Current treatments for articular cartilage defects relieve symptoms but often only delay cartilage degeneration. Mesenchymal stem cells (MSCs) have shown chondrogenic potential but tend to undergo endochondral ossification when implanted in vivo. Harnessing factors governing joint development to functionalize biomaterial scaffolds, termed developmental engineering, might allow to prime host MSCs to regenerate mature articular cartilage in situ without requiring cell isolation or ex vivo expansion. Therefore, the aim of this study is to develop a gene-activated scaffold capable of delivering developmental cues to host MSCs, thus priming MSCs for articular cartilage differentiation and inhibiting endochondral ossification.
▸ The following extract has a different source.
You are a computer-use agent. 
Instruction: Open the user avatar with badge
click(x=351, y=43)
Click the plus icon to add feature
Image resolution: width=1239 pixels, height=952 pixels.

It is shown that delivery of the SOX-Trio induced MSCs to over-express COL2A1 and ACAN and deposit a sulfated and collagen type II rich extracellular matrix while hypertrophic gene expression and collagen type X deposition is inhibited. When cell-free SOX-Trio-activated scaffolds are implanted ectopically in vivo, they induced spontaneous chondrogenesis without evidence of hypertrophy. MSCs pre-cultured on SOX-Trio-activated scaffolds prior to implantation differentiate into phenotypically stable chondrocytes as evidenced by a lack of collagen X expression or vascular invasion. This SOX-trio-activated scaffold represents a potent, single treatment, developmentally inspired strategy to prime MSCs in situ for articular cartilage defect repair.